To take full advantage of Data Management's powerful features, you should become familiar with the way Data Management works.

Data Management tools operate on entire tables

Entire tables originate with the input tools, flow through the transformation tools, and into output tools.

Links between tools channel a table of data from a tool output to a tool input.
Every Data Management tool operates on one or more complete tables.

Branch as many ways as you like

You can connect any tool output to the inputs of multiple tools. This branches the data-flow.

Branching sends the same table through multiple "downstream" processing paths.
Branching lets you send the same table to different outputs, process the same table in different ways, or attach a Data Viewer tool for troubleshooting. The sample project name_frequency.dlp is an example of this technique.
Branching usually (but not always) creates temporary files to hold a copy of the table until all branches have a chance to process it.
Use the Data View tool often. It is your best troubleshooting tool.

Splitting and recombining

Splitting data creates two copies of it, which can be processed independently. You can split the output of any tool by connecting more than one downstream tool to it.

You can solve some problems by splitting the data, processing the two groups separately, and then recombining them. For example, the sample project sql_equivalent4.dlp splits the data, summarizes the left side of the split, and then joins the left and right sides together.
Think about splitting a set of records into two groups based on some criteria. You can perform different operations on different subsets of records and then recombine them into a single table. This is especially useful when some records need special treatment but others do not. The basic technique is:
1. Filter, Join, or Unique tools to split the records into two groups. (Cascade multiple tools to create more than two groups).
2. Process the tables for each subset separately.
3. Recombine them using Merge.

The sample project deduplicate.dlp uses this technique.

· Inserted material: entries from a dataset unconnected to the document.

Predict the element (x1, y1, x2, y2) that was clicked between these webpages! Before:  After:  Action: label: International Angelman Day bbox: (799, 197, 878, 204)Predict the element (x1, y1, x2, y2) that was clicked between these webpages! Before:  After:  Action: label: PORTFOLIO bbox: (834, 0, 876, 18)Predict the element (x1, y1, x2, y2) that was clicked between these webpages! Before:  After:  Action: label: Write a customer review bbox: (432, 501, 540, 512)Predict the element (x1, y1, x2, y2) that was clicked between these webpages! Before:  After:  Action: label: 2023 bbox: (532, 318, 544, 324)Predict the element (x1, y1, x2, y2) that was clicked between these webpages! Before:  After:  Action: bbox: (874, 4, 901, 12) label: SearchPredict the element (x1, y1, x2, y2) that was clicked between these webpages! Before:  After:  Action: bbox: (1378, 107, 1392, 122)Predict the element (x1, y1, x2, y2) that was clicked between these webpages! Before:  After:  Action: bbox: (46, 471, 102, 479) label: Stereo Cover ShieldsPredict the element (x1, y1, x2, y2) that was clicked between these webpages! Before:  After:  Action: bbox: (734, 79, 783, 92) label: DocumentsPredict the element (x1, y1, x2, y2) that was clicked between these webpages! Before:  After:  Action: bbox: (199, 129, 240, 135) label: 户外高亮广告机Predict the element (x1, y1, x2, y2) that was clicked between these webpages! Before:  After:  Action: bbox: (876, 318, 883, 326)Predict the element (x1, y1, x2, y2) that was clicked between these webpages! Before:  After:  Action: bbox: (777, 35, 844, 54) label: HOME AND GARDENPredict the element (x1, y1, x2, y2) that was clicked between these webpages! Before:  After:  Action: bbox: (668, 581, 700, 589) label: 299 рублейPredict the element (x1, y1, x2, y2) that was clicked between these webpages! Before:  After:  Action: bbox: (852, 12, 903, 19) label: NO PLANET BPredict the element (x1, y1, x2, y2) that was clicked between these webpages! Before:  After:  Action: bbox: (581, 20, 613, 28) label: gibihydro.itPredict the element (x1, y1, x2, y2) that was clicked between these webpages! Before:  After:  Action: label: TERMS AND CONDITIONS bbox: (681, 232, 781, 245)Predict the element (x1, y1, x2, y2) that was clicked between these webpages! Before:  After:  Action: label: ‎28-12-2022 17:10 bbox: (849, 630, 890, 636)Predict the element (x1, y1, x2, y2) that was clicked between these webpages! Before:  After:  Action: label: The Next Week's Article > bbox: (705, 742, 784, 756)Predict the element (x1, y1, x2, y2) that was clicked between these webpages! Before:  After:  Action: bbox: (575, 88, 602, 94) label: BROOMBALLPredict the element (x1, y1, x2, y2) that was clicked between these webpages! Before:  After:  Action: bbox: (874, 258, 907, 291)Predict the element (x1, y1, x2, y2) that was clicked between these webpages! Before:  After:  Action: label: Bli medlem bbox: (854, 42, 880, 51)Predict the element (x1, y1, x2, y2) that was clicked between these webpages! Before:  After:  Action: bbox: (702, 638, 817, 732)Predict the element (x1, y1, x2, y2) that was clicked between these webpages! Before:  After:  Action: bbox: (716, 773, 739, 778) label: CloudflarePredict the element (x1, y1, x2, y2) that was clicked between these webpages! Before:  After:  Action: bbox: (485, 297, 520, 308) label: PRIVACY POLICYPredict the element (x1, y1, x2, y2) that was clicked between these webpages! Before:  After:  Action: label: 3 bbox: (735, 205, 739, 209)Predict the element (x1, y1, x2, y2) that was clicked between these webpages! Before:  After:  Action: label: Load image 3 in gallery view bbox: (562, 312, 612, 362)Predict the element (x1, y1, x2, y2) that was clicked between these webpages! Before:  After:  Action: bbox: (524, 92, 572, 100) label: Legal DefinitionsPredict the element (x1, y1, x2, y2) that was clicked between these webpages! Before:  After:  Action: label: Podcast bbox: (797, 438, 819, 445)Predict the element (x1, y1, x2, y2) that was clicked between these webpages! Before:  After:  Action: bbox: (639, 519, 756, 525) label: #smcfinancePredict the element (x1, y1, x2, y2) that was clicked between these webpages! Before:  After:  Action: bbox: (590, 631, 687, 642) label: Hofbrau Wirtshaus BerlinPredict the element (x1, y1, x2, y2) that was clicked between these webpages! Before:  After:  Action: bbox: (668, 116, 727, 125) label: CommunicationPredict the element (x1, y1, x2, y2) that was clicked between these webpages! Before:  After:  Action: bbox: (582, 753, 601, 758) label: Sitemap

Filter, Join, and Unique tools split sets of records in different ways

Filter: splits records based on a filter expression that you write. For example, your records might have a NAME field. The expression IsNull(NAME) would split records based on whether the NAME field is blank.
Join: splits records based on whether or not they match records in another table. For example, suppose you have a table that should link to another table on some key. But your data is messy, and the relationship doesn't always hold. You can join the two tables, process the inner and outer join outputs separately, and then recombine them. The sample project cross_assign.dlp demonstrates this technique.
Unique: splits records based on whether they are unique (according to a set of keys you select) or not. For each set of key values encountered, the first record (the unique one) is sent to the "U" output, and all of the non-unique (duplicate) records are sent to the "D" output. Using unique, you can remove duplicate records from a table, keeping the unique records while aggregating some information from the duplicates back to the uniques. The sample project aggregate_duplicates.dlp demonstrates this technique.